Analysis of risk factors. Univariate (A) and multivariate Cox regression analyses (B) of the relationship between risk core and other clinical features. (C) Kaplan–Meier analysis of clinical features, including age, sex, TNM stage, T stage, N stage, and M stage. (D) Kaplan–Meier analysis of clinical features in low- and high-risk subgroups.

Figure 4. Analysis of risk factors. Univariate (A) and multivariate Cox regression analyses (B) of the relationship between risk core and other clinical features. (C) Kaplan–Meier analysis of clinical features, including age, sex, TNM stage, T stage, N stage, and M stage. (D) Kaplan–Meier analysis of clinical features in low- and high-risk subgroups.
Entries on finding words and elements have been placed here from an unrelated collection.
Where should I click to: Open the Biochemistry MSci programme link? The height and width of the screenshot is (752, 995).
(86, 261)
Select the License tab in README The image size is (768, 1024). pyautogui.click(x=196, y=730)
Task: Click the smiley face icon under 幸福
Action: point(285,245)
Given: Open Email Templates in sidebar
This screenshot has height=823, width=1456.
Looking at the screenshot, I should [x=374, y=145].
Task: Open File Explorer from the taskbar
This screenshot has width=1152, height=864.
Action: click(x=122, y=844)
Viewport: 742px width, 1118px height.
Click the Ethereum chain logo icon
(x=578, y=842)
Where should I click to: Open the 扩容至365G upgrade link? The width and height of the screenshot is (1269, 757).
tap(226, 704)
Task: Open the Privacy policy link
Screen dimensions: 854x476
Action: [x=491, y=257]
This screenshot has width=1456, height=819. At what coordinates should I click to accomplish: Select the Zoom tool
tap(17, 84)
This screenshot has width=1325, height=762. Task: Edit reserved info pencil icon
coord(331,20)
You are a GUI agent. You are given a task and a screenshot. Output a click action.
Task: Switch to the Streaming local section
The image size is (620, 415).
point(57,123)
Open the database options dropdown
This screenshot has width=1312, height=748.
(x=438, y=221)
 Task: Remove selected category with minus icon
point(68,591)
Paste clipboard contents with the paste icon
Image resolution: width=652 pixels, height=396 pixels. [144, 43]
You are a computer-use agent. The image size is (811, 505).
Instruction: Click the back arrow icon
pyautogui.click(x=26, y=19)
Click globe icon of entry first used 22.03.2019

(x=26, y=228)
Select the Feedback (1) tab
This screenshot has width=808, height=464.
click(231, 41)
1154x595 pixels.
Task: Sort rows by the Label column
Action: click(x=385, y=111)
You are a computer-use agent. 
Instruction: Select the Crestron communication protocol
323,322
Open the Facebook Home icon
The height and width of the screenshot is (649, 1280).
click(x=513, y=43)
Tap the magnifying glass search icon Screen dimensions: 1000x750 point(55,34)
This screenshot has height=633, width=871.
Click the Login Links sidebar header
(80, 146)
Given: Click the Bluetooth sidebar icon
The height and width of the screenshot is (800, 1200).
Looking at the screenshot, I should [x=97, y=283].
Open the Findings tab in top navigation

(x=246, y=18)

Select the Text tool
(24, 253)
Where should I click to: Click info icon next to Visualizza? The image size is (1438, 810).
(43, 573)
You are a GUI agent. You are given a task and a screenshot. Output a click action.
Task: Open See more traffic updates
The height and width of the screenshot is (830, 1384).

Role of EMT in a high glycolysis tumor environment

Studies have demonstrated that glycolysis can promote EMT in cancers. To explore the role of EMT in CC, we analyzed the expression of EMT biomarkers (SNAI1, SNAI2, TWIST1, TWIST2, and ZEB2) in our study. SNAI1 and TWIST1 showed significantly higher expression in CC tissues (P < 0.05, Figure 5A). Moreover, SNAI1, SNAI2, TWIST1, TWIST2, and ZEB2 expression was upregulated in the high-risk group (P < 0.05, Figure 5B). This suggests that EMT plays a role in the high-glycolytic tumor environment of CC patients. The relationship between glycolysis and EMT in CC requires further research.

Expression of EMT biomarkers. (A) SNAI1 and TWIST1 expression in CC patients and normal controls. (B) SNAI1, SNAI2, TWIST1, TWIST2, and ZEB2 expression in the low- and high-risk groups.

Figure 5. Expression of EMT biomarkers. (A) SNAI1 and TWIST1 expression in CC patients and normal controls. (B) SNAI1, SNAI2, TWIST1, TWIST2, and ZEB2 expression in the low- and high-risk groups.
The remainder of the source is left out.